Data Science Projects
This section showcases end-to-end projects in Data Science (DS), Data Analysis (DA), and Computer Science, spanning domains including aviation safety, finance, and full-stack development. Projects are hosted on their respective platforms — GitHub, Hugging Face (HF), and Kaggle — where notebooks, datasets, and live demos are available in full.

Project: Aviation Human Factor Incidents and Preventive Measures
Narrative: NASA ASRS (Aviation Safety Reporting System), ~111,000 incident reports (2005–2025), filtered to ~40,000 human-factor incidents. The dataset was collected, cleaned, and preprocessed by the author. An end-to-end ML (Machine Learning) pipeline was built using sentence embeddings (MiniLM) combined with structured features, feeding XGBoost (eXtreme Gradient Boosting) multi-label classifiers across four target groups and 69 labels. A preventive recommendations layer sits on top of model outputs.

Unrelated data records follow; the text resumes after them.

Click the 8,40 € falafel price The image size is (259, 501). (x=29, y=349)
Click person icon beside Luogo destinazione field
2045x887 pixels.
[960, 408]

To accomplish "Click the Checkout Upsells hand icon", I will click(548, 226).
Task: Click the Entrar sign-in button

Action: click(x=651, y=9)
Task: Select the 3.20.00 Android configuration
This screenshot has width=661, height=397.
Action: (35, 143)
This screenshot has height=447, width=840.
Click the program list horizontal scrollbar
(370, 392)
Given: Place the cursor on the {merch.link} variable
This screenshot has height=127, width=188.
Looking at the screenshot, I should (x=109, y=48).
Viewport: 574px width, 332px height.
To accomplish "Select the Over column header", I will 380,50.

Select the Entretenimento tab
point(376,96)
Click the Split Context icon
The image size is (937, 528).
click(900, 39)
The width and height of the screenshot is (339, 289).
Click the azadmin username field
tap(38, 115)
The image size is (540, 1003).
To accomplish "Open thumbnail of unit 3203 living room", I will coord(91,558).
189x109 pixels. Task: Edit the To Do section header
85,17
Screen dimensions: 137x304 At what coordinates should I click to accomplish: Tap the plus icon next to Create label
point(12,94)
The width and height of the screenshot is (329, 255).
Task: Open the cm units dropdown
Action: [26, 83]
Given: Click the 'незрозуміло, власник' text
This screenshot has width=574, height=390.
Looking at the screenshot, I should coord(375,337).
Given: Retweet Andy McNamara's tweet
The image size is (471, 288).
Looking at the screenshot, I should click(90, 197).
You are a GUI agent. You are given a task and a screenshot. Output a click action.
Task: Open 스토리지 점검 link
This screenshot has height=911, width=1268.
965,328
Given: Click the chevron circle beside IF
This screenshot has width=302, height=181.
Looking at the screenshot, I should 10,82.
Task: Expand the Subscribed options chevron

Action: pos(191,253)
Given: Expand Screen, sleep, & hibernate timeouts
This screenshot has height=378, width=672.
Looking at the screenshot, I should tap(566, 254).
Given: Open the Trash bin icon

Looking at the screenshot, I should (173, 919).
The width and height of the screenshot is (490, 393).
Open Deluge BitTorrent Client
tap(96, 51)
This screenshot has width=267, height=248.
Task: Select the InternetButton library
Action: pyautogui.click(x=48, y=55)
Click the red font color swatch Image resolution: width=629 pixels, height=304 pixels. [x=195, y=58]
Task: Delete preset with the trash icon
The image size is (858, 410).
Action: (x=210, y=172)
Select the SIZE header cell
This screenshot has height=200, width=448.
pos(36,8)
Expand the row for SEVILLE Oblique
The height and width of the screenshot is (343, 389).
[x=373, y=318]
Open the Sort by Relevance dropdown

Deployed as a live Gradio app on Hugging Face Spaces.

Project: Multi-Task NLP for Aviation Incident Risk Estimation
Narrative: ~38,000 aviation safety incident reports from NASA's ASRS, covering January 2012 to March 2022, including structured metadata and unstructured narrative descriptions. The project applies NLP (Natural Language Processing) techniques to classify incident risk factors from free-text reports, combining text embeddings with structured tabular features. Deployed as a live Gradio app on Hugging Face Spaces.

Project: Finance Prediction
Narrative: Daily OHLCV (Open, High, Low, Close, Volume) stock data for major aircraft manufacturers and airlines (2015–2025), sourced from Yahoo Finance. Applies time-series analysis and regression models to explore price prediction in the aviation financial sector.

Project: Netflix Movies Rating Prediction
Narrative: An independent regression project analysing Netflix movie metadata (2010–2025). Evaluate whether engineered metadata features can be used to predict movie ratings using regression models.

Project: Safety in Aviation Industry — EDA (Exploratory Data Analysis)
Narrative: A Data Analytics project exploring historical aviation accident data (1908–2023). Merging two datasets, and addresses the questions: Is it safer to fly today than in the past? Will it be even safer in the future? Includes trend analysis, fatality rate modelling, and Power BI (Business Intelligence) dashboard output.

Project: Movies & Shows Suggester Website (Harvard CS50 Final Project)
Narrative: A Flask web application that queries two movie databases (shows.db, movies.db) to recommend the best movies and shows from Netflix. Integrates an OpenAI API (Application Programming Interface) for natural language queries such as "best shows in 2021" or "movies with actors X, Y, Z."

Project: ASRS Dataset Creation
Narrative: Documents the full pipeline used to collect and prepare the NASA ASRS aviation safety incident dataset — downloaded in batches of up to 5,000 records per query, cleaned, and published as a standalone open dataset on Hugging Face and Kaggle.

Project: Currency Transfer Tracker (Harvard CS50SQL Final Project)
Narrative: A relational database designed to track personal financial movements — investments, transfers, and expenditures — built as the final project of the Harvard CS50SQL course. Demonstrates schema design, normalization, and query writing.

Project: Space Collision Game (Harvard CS50P Final Project)
Narrative: A real-time terminal game built in Python as the final project of the Harvard CS50P course. The player controls a meteor using keyboard inputs to avoid collisions with randomly generated planets. Demonstrates Python fundamentals, loop control, and library integration (blessed, random).